The Other Side Of The Mountain: Review
Told largely through static, ambient shots occasionally decorated with personal anecdotes, director Yumeng He’s The Other Side of the Mountain is a slow, contemplative exploration of one man’s search for his childhood home. An attempt to grapple with a shifting landscape against memories of a bygone childhood home, the short documents the outcome of a rapidly transformative China – that is, a nation haunted by spectres of what has been left behind.
As the march of time trudges on, the vibrant greens of the countryside are polluted into murky greys of another pallid utilitarian cityscape; each crisp shot lingers unhurriedly, showing the well-trodden as well as the almost-forgotten. He meditates upon the question of how memory can prevail against a tide of change and emphasises the importance of oral folk history; an enlightening but officially unsanctioned chronicle of a community.
“Beneath the surface of fast development is fast forgetting”, states Yunmeng’s father, Cheng.

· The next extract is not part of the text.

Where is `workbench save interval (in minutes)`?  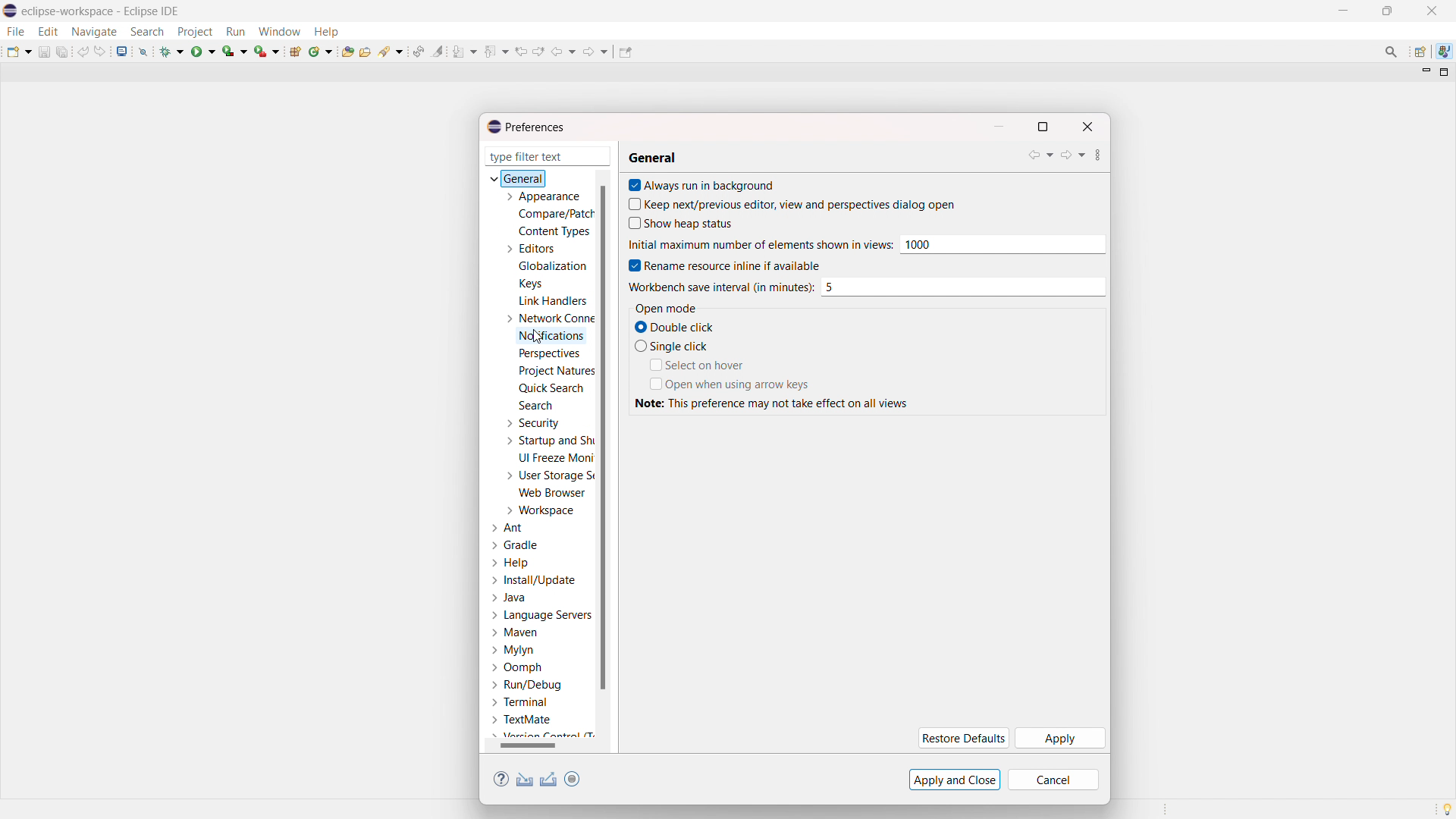
workbench save interval (in minutes) is located at coordinates (963, 287).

And as he points out that very few of the locals were even born to see much of this great development, what they experience is through the memory of others – which begs the question: as the generations naturally age and die, and take with them their oft-undocumented memories, do these moments in time cease to exist? Is a secondhand memory merely a reimagining?
And though He falls short of outright pessimism, she apprehensively asks of this progress and all its consequences: at what cost?